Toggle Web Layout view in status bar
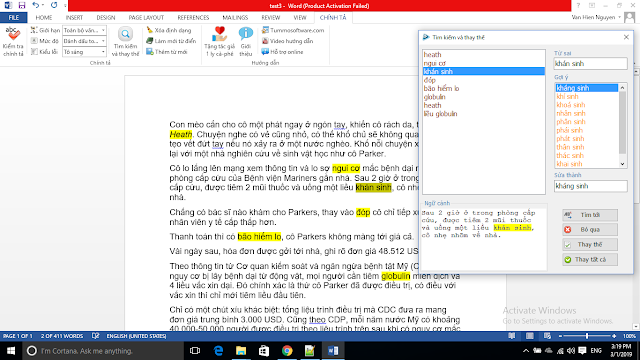The height and width of the screenshot is (360, 640). click(547, 336)
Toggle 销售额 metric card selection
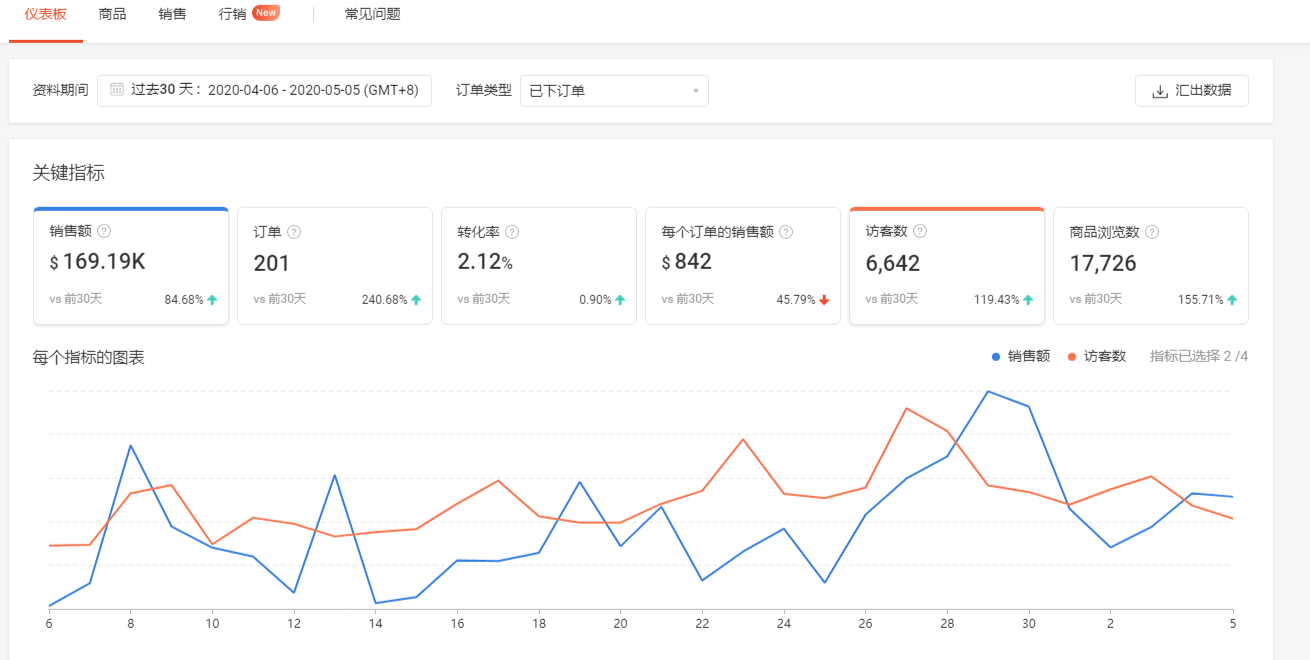Image resolution: width=1310 pixels, height=660 pixels. (131, 266)
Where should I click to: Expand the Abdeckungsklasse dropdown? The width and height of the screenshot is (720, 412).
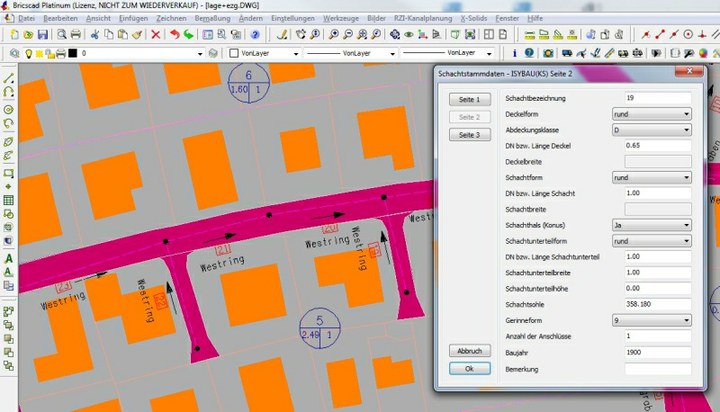[686, 130]
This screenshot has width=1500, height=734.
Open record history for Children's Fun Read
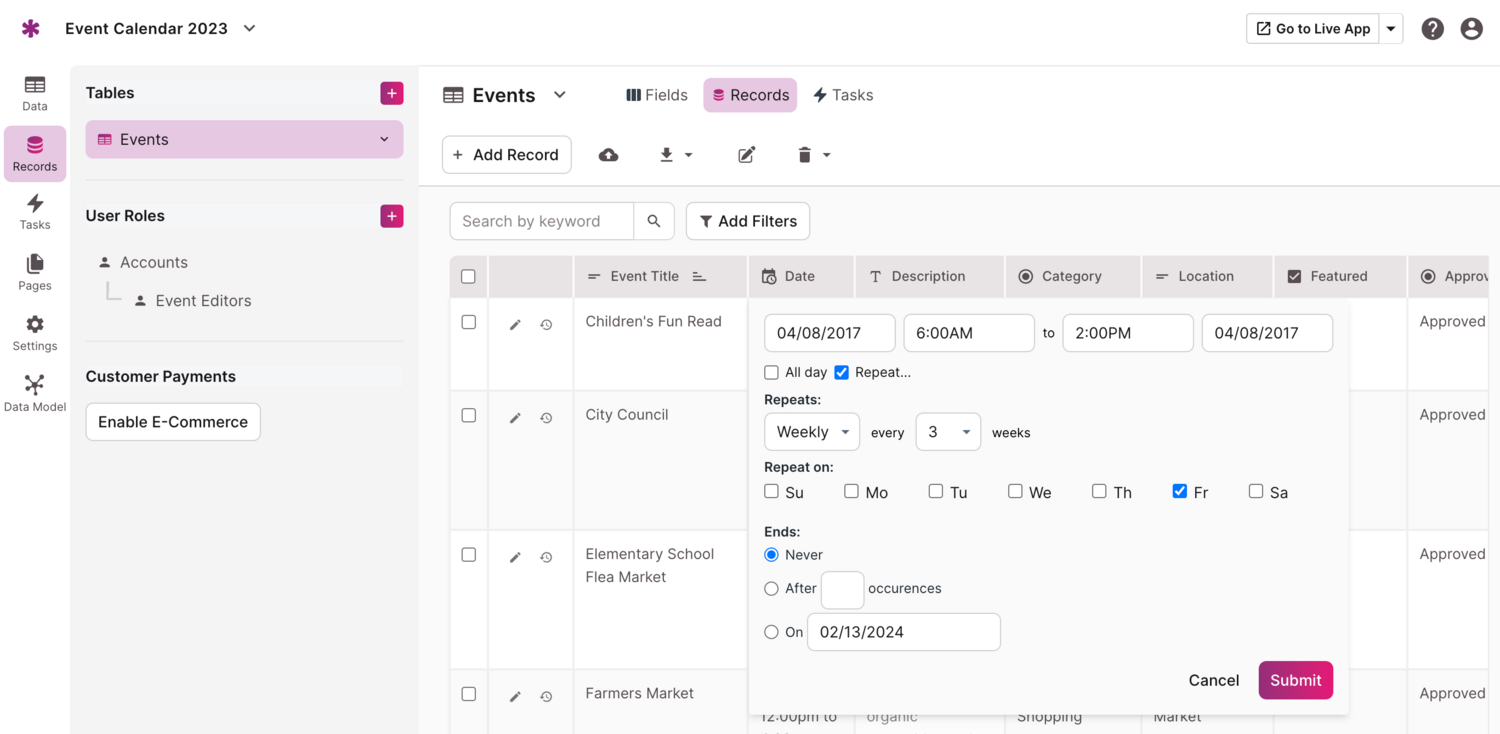[x=546, y=324]
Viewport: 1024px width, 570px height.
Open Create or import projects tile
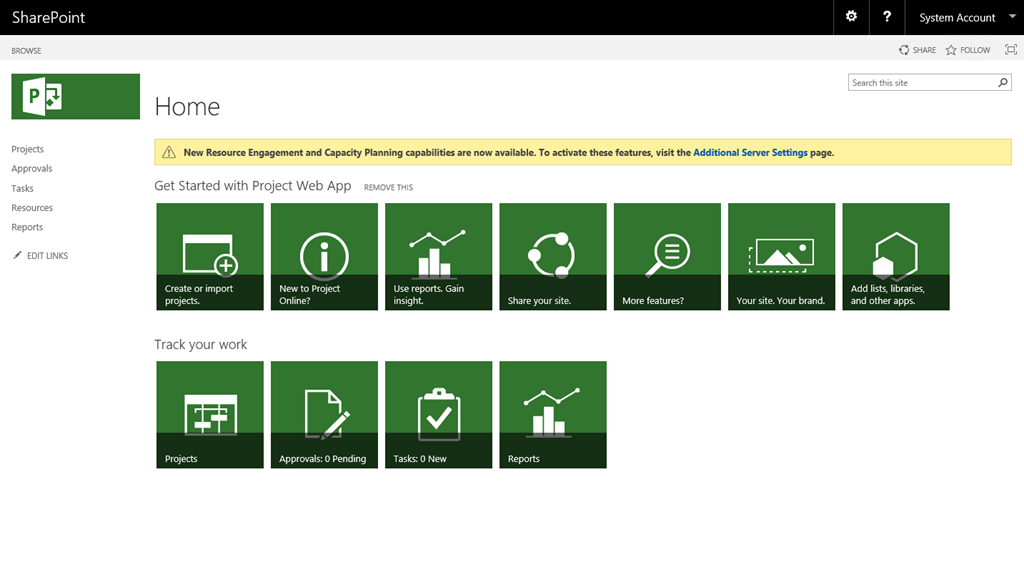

▸ **PROMPT**
Copy out the lines of the listing above word for word, omitting the pictures.

▸ **FINISHED TASK**
Toggle Web Layout view in status bar
The height and width of the screenshot is (360, 640). click(547, 336)
Toggle 销售额 metric card selection
Image resolution: width=1310 pixels, height=660 pixels. (131, 266)
Where should I click to: Expand the Abdeckungsklasse dropdown? The width and height of the screenshot is (720, 412).
[686, 130]
This screenshot has width=1500, height=734.
Open record history for Children's Fun Read
[x=546, y=324]
Viewport: 1024px width, 570px height.
Open Create or import projects tile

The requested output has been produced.